He's still wrong, and I agree with Alan that this isn't someone familiar with organized religion.
An additional point is that, as much as Eric Raymond, Richard Stallman and Slashdot editors would like to believe that involvement with free software necessarily involves certain political views, that's not the case. You're not going be able to mobilize all Linux users, or Linux developers, for denouncing gun control, eliminating copyright or guaranteeing children the right to view porn in public libraries for the simple reason that most of those users and developers don't believe in those things.

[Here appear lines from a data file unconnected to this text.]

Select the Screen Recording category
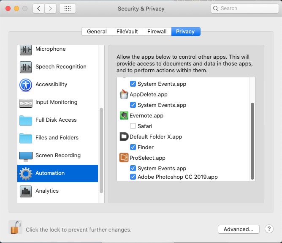The height and width of the screenshot is (243, 282). pos(58,156)
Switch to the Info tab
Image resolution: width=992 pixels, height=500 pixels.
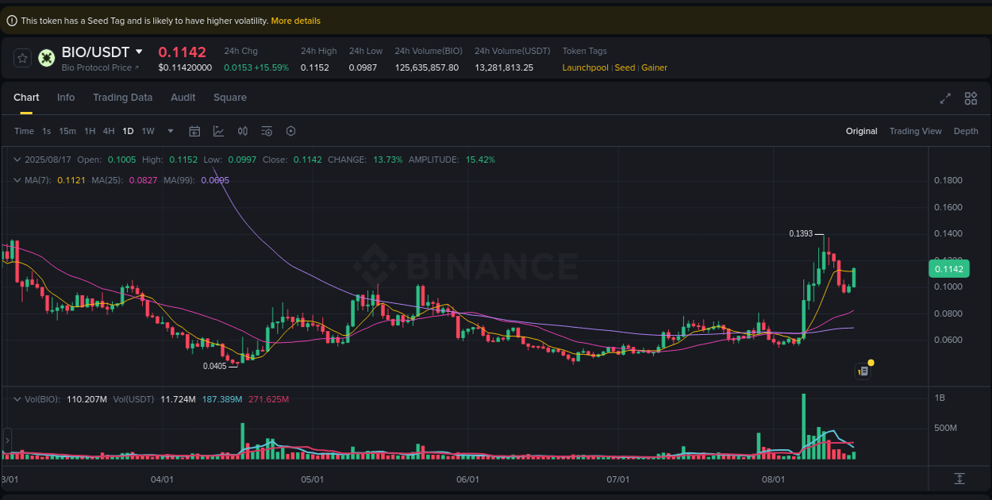coord(66,98)
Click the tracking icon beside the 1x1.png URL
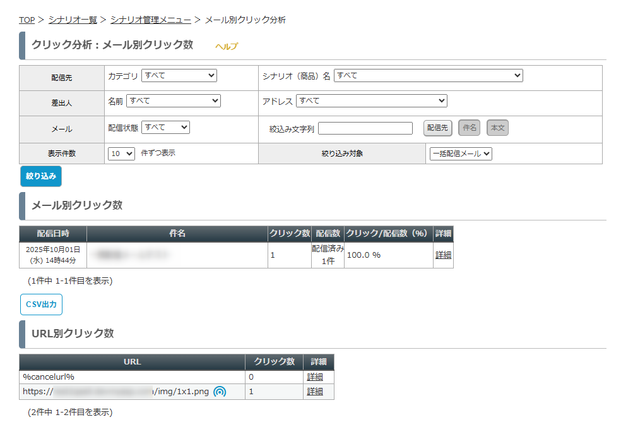 [x=219, y=392]
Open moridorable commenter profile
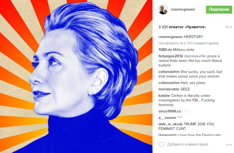This screenshot has width=234, height=153. point(169,89)

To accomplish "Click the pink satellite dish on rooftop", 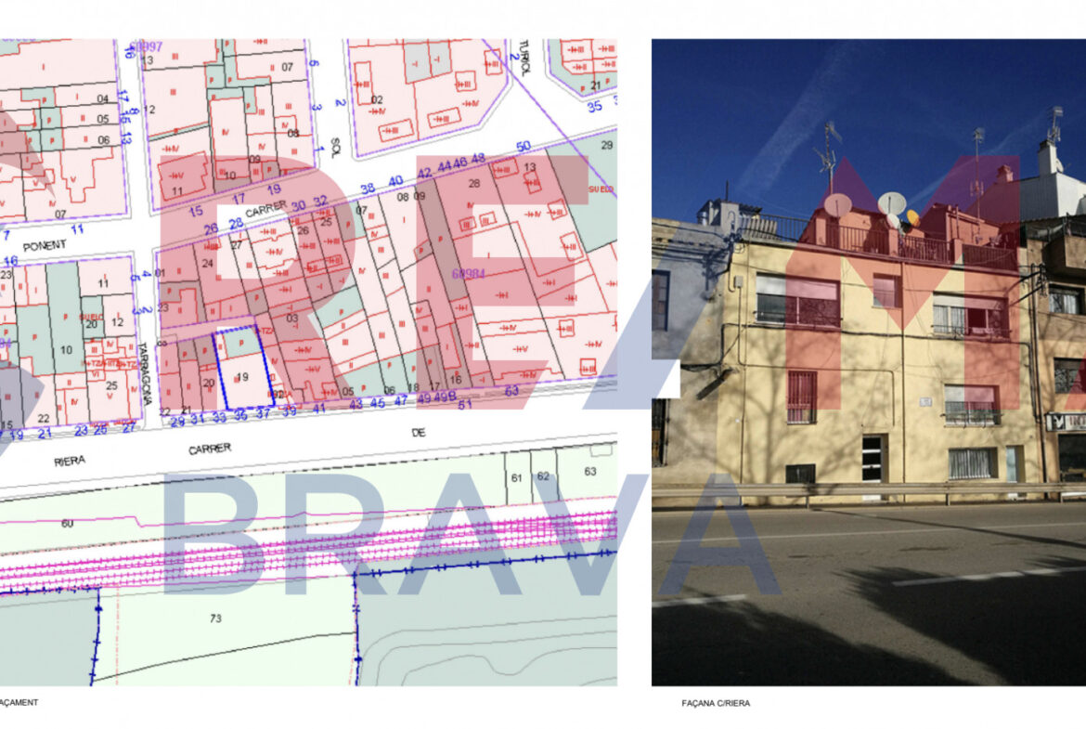I will [837, 205].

Re:In fairness... (Score:2)
It's called compromise. It happens in politics all the time. Only the politicians aren't the ones doing it, its their supporters, who will compromise on one or more issues to in order to obtain representation for themselves. And that's what Alan was afraid of. People with reasonable goals giving their allegiance to those who may support their aims, but also have other agendas, including racism.
Very interesting, but... (Score:4, Funny)
While I'm fascinated to hear Alan's views on life, the universe and everything, I can't help but notice that a minimal boot of my 2.4.18 kernel with nothing running but a serial console, bash and free, is leaking memory, a few K every couple of seconds.
Still, I expect that's due to racist European politicians or the EU-DMCA. Those Belgian bastards are stealing my memory!
Re:Very interesting, but... (Score:3, Informative)
I get complaints about this weekly on our Solaris boxen.
ssl and firewalls (Score:2)
I dunno if I can agree here.
What exactly would be the difference between running ipsec over a firewall?
All the firewall admin will know is that there is data going over the ipsec interface.
That's just as much as when there is encrypted
Re:ssl and firewalls (Score:2)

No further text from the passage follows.